Archive for the ‘Highways, Roads, etc.’ Category

New Improved Car Boot Law Proposed

Tuesday, January 26th, 2010

A new law allowing municipalities greater power to use immobilization devices, often called “car boots” for parking ticket scofflaws has been recommended for passage by committee, and is now available to be scheduled for a full Senate vote. 2009 Senate Bill 297 would permit a municipality to immobilize a car if the owner has three or more outstanding parking tickets which are at least 28 days old. In order to get his car back, the owner would have to pay the outstanding fees, as well as costs associated with the immobilization, and any subsequent towing and impoundment. Municipalities could eventually sell the car in an attempt to recover their costs under certain circumstances. (This assumes the car has any value – and if it did wouldn’t you think the owner would reclaim it?). This law is similar to 2007 Assembly Bill 618 which failed to pass in 2008. I’ll keep this blog updated if the Senate votes on the bill and we get any closer to a law. You can check out the bill and the legislative analysis at:

Plain Language trumps in January appellate court decision re highway discontinuance (recommended for publication).

Wednesday, January 13th, 2010

In Dawson v. the Town of Cedarburg,2009AP120, the Dawsons had applied to the Towns of Jackson (Washington County) and Cedarburg (Ozaukee County) to discontinue a road.  The two town boards met in a joint session, with five members of the Jackson Town Board in attendance, and three members of the Cedarburg Town Board in attendance.  The vote, along town board lines, was 5 to 3 to discontinue the highway as the Dawsons wished.  The Town of Cedarburg appealed.  In an opinion issued January 6, 2010, in an apparent issue of first impression, the court was faced with the following language in Wis.

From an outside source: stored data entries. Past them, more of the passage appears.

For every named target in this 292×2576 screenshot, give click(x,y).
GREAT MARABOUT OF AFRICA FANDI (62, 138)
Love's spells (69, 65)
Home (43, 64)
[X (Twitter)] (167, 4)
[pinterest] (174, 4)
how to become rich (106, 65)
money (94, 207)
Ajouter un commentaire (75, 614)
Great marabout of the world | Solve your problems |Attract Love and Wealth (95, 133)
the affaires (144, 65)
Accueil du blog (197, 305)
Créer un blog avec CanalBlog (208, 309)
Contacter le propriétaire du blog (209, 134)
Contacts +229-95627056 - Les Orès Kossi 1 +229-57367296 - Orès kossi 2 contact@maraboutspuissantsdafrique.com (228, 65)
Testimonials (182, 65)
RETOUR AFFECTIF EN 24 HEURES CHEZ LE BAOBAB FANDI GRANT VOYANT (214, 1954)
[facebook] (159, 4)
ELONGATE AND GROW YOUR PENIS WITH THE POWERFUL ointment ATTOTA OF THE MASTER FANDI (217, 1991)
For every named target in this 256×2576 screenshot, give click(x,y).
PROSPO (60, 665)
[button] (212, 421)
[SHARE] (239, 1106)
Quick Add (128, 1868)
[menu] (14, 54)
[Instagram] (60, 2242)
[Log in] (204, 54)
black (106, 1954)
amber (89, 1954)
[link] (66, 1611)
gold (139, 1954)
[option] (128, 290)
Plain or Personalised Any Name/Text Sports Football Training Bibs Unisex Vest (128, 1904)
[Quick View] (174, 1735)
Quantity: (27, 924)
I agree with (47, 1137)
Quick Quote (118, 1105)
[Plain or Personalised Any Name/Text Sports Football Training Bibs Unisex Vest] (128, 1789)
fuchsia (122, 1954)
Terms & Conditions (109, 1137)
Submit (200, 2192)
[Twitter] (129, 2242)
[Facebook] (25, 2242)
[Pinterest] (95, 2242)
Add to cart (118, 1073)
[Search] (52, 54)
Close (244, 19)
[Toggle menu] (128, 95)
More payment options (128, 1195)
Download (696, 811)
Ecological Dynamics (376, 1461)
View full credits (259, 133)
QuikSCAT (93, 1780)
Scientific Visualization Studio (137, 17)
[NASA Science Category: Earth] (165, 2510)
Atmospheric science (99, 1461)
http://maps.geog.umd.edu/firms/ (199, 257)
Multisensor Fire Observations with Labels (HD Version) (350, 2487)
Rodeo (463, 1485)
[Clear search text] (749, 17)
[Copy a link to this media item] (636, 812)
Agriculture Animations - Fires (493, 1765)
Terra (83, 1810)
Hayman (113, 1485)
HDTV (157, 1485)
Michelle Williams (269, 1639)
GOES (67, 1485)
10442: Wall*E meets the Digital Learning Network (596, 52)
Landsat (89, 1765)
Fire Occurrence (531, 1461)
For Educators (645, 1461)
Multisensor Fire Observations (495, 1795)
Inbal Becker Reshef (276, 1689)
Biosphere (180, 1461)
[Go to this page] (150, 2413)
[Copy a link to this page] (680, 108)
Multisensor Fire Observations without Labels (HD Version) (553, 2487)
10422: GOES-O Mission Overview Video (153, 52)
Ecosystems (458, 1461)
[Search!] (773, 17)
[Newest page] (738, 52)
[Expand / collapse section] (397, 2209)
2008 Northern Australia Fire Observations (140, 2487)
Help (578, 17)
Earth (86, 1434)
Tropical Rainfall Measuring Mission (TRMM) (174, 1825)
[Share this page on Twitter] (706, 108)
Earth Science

Stat. 82.21(2): “…the governing bodies of the municipalities, acting together, shall proceed under ss. 82.10 to 82.13.”  Cedarburg contended that this meant each town board must approve the discontinuance, rather than a simple majority of both boards.  The court focused on the words “acting together,” and based on an analogous but unrelated statute and a Minnesota case that they found helpful, decided that “acting together” is plain on its face and requires a majority of both boards, not separate approval by each board.